Kann es angehen, dass die Banken sich gegenseitig so wenig trauen und sich so große Sorgen um ihre Zahlungsfähigkeit machen, dass sie ihr Geld horten und auch nicht durch attraktive Zinsen dazu zu bewegen sind, es zu verleihen, während andererseits die Aktienkäufer glauben, dass die Notenbanken durch die Kombination von niedrigen Zinsen und reichlich Zentralbankgeld eine Rezession verhindern werden? Der Geldmarkt hängt in den Seilen, am Aktienmarkt dagegen herrscht Zuversicht.

Wer hat recht? Wer an die Krise glaubt, oder wer alles für lösbar hält und im Übrigen darauf setzt, dass es sich meist lohnt, in dem Moment stärker in Aktien zu investieren, in dem die Fed oder die europäischen Zentralbanken das Ruder herumwerfen? Nur einer kann recht haben. Könnte natürlich auch sein, dass sich alles in Kürze in Wohlgefallen auflöst. Manche Krisen sind gar keine. Allerdings sind die Notenbanken nach wie vor gezwungen, in großem Stil Liquidität in die Märkte zu pumpen. Von Entspannung kann keine Rede sein.
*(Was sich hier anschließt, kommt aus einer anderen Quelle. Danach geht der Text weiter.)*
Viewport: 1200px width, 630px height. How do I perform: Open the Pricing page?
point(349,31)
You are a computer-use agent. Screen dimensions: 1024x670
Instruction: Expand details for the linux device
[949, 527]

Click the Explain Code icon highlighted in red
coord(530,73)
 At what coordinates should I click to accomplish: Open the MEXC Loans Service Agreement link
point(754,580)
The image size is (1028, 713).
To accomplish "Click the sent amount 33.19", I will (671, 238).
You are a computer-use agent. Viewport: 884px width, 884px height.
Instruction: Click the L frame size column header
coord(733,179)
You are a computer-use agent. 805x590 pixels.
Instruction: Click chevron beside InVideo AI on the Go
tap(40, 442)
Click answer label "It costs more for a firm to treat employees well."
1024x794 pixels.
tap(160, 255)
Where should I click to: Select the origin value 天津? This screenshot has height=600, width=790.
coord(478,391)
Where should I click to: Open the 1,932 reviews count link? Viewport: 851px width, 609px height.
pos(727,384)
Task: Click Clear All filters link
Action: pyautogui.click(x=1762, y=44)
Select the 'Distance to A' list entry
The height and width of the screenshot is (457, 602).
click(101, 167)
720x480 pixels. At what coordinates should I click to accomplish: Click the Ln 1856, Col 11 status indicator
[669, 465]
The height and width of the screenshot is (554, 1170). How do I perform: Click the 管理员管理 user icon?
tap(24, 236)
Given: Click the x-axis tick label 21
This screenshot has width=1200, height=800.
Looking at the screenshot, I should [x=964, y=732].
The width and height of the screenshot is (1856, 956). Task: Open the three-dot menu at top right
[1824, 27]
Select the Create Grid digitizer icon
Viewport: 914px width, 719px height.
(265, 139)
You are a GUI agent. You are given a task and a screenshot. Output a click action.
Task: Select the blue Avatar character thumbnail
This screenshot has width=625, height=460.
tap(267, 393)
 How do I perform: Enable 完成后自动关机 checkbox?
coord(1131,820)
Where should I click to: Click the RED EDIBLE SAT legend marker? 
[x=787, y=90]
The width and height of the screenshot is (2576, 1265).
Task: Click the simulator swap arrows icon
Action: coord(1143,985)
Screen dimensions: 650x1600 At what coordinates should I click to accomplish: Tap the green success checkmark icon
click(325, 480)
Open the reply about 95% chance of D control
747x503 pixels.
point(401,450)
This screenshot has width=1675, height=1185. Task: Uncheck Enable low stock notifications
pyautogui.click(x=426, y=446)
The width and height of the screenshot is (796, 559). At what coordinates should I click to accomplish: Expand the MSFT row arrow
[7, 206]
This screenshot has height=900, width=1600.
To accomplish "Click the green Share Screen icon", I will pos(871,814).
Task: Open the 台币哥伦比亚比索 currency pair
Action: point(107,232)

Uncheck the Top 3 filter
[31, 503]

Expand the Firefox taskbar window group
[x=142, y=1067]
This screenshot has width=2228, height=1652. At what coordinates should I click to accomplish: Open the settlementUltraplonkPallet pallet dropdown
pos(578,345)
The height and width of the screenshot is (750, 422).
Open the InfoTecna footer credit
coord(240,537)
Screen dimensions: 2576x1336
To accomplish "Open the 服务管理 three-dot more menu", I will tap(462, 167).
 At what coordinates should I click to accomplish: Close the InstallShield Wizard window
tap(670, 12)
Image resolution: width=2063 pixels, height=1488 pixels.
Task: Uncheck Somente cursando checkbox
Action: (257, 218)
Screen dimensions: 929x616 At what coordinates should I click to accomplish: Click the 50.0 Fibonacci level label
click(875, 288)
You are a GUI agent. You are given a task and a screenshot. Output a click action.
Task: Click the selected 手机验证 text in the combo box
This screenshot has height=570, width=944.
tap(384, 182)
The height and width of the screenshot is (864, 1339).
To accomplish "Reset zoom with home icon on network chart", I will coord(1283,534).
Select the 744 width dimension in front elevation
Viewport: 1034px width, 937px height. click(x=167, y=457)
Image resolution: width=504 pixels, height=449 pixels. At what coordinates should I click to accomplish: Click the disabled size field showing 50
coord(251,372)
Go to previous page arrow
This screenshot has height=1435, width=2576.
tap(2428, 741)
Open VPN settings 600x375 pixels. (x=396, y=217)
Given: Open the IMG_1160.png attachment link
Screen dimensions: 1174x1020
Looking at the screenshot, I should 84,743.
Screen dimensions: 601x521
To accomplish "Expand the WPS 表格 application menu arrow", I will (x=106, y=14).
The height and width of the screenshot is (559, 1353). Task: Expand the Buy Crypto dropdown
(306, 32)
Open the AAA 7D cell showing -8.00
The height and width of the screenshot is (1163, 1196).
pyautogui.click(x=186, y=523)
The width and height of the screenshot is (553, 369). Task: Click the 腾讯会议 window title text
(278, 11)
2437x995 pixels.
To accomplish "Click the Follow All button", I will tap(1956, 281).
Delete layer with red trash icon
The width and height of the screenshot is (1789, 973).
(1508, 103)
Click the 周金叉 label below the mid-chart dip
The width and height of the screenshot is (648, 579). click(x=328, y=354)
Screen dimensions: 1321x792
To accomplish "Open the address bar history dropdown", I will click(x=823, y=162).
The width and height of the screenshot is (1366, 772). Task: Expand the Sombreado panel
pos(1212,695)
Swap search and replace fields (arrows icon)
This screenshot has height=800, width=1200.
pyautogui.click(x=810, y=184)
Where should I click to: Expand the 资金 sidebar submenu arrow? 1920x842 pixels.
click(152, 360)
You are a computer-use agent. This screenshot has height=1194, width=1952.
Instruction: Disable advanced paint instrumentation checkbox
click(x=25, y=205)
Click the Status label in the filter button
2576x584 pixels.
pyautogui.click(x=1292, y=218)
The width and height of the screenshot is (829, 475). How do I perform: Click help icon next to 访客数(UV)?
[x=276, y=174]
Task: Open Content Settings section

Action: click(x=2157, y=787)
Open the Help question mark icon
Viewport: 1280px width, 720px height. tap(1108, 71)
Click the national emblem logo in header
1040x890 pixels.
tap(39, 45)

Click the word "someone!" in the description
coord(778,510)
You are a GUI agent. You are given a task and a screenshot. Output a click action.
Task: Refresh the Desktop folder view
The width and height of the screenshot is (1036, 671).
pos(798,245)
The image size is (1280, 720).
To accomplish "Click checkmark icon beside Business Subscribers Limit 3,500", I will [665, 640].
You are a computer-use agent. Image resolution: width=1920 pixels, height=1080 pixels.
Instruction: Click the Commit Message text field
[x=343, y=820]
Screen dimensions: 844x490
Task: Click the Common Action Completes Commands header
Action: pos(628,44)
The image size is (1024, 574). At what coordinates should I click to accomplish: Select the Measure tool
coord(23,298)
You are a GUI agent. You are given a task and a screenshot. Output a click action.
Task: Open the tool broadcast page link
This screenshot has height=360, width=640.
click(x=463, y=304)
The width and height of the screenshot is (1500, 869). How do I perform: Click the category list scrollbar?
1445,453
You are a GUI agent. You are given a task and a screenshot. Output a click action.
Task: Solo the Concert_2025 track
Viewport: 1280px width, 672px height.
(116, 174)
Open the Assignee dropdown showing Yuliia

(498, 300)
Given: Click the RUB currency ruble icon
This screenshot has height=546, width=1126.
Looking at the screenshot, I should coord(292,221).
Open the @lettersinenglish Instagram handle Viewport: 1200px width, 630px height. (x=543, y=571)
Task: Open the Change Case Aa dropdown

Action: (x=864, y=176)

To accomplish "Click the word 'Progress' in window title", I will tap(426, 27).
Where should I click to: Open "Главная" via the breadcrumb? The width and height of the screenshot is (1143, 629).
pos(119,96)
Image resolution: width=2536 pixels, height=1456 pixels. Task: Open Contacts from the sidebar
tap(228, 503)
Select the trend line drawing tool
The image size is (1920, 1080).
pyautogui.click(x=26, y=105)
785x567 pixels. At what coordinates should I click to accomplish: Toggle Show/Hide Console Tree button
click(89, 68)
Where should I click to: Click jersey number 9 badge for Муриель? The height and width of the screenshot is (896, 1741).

Positivere Zinserwartungen und großzügige Refinanzierungskonditionen haben bis jetzt jedenfalls noch nicht geholfen. Das lässt sich etwa an den Zinsdifferenzen zwischen den wichtigsten Notenbanksätzen und den Interbanksätzen für drei Monate ablesen – sie sind überall nach wie vor ungewöhnlich groß. Ausgedrückt in Basispunkten, liegen sie in der Währungsunion bei 76 (4,76 – 4,00), in den USA bei 47 (5,72 – 5,25), in Großbritannien bei 105 (6,80 – 5,75), in der Schweiz bei 38 (2,88 – 2,50) und in Japan bei 47 (0,97 – 0,50). Für die USA ist vermutlich der Vergleich zwischen dem 3-Monats-Liborsatz und dem Zins auf dreimonatige Treasury Bills aufschlussreicher; die Differenz von nicht weniger als 147 Basispunkten (5,72 – 4,25) zeigt, wie viel Angst die Anleger immer noch haben.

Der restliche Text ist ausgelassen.